= Coordination of Access to Information Requests System =

Canadian database of freedom of information requests

The Coordination of Access to Information Requests System, also known as CAIRS, was a database of freedom of information requests made to the federal government of Canada under the Access to Information Act. It was operated by the Department of Public Works and Government Services. It was created in 1989 to internally track requests, and eventually allowed for access to previously filed requests, previously released documents, and then current requests. By 2008, millions of documents had been made available through CAIRS. In 2001, Public Works spent Can$166,000 upgrading the system.

Effective April 1, 2008, the Treasury Board has stated that "the requirement to update CAIRS is no longer in effect". The database was shut down due to high maintenance costs and its inefficiency, as stated by the Conservative Prime Minister Stephen Harper.

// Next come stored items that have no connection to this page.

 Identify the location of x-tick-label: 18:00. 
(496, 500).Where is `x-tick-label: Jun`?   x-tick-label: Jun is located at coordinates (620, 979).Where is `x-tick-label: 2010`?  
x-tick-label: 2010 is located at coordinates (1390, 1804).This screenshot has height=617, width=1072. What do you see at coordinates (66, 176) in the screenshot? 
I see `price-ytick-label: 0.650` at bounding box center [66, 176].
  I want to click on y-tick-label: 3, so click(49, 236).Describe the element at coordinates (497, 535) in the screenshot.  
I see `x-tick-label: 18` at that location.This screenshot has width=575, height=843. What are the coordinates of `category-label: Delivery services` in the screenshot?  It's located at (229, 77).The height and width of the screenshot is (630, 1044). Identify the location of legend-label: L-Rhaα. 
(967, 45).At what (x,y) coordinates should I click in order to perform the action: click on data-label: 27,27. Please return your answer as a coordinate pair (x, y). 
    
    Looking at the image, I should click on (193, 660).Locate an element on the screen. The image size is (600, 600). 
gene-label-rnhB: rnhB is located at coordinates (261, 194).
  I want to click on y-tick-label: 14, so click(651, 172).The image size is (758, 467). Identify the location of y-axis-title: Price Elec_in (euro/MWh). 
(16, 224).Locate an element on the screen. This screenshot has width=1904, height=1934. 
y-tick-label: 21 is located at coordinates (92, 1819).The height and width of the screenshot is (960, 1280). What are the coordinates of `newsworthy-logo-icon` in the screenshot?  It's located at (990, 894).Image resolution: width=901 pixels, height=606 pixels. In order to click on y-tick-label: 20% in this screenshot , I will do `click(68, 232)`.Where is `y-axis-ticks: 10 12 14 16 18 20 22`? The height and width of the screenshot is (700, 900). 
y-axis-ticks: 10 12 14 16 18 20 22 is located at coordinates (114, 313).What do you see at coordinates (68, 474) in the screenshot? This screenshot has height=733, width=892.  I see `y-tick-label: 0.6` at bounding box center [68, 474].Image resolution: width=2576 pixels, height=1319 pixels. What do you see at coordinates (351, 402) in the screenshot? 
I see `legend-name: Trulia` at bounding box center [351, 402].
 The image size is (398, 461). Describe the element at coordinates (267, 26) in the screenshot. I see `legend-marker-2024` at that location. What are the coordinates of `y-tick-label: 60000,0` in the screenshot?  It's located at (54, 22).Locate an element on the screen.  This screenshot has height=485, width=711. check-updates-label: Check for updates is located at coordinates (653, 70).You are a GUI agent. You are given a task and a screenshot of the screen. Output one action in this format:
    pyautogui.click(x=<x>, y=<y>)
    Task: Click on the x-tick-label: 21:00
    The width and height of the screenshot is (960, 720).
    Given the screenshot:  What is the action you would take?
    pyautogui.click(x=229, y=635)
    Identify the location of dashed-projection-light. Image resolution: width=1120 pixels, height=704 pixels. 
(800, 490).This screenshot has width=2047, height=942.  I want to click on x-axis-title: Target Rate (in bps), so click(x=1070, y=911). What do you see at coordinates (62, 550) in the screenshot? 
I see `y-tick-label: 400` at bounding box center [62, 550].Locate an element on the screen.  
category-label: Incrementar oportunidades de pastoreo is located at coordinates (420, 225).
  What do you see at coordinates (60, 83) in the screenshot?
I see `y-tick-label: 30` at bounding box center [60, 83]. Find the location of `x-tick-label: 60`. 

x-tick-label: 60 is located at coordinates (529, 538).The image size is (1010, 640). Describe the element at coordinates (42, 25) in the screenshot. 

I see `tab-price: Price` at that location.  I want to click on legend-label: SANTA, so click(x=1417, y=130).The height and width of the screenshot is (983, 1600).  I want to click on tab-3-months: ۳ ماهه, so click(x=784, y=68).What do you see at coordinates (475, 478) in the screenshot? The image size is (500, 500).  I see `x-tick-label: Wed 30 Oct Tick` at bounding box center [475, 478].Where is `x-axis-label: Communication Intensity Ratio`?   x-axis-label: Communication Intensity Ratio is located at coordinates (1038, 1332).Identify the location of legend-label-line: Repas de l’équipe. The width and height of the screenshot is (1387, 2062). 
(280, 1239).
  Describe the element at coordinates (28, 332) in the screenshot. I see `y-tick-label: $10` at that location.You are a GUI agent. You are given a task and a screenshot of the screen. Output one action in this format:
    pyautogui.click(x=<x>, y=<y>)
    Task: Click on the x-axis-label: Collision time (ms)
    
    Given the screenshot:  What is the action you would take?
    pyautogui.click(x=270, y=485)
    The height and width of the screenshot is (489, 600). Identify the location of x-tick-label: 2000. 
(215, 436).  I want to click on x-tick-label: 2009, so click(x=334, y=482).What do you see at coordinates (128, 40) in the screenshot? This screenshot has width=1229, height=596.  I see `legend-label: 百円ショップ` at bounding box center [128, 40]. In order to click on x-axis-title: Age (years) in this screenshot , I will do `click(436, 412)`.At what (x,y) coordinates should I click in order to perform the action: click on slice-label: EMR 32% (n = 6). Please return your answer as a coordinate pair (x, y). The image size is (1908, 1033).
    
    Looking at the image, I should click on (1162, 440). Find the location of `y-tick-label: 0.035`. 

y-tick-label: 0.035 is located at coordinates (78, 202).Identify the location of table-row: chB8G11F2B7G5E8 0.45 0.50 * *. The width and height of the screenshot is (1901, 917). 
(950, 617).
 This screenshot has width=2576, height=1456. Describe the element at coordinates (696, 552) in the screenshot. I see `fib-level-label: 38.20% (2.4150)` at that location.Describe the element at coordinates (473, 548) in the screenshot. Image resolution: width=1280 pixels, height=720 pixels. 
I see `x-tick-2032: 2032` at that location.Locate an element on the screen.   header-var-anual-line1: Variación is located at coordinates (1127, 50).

Treasury Board President Vic Toews described the system as a tool used to inhibit freedom of information:

If anyone made a request that was considered sensitive, the request was shipped to the appropriate Liberal minister. At that point the Liberal minister would manage, control or delay the request. That was the purpose of the system. That is a pretty convenient system the Liberals had, but it is not one that the government will continue with.

In response, Liberal Leader of the Opposition Stéphane Dion described Harper's government as "the most secretive government in the history of our country."

While the government cited Alastair Roberts, a Syracuse University political scientist, as a critic of CAIRS, Roberts publicly commented that he was not in favour of shutting down the system, saying "They really don't care what I think about CAIRS or any other aspect of ATI [access to information]...[i]f they did they would have taken my advice about CAIRS a few years ago when I said they ought to switch on the capacity to make the entire thing publicly accessible." A reproduction of CAIRS was developed and made publicly available by Alasdair Roberts. Roberts acquired digital "monthly reports" from the Treasury Board of the "requests" made through the CAIRS. In July 2004, the reports were scanned and subsequently sent to Roberts in PDF format. The reports were unusable due to the lack of capacity to search the document, therefore rendering Roberts' database ineffective.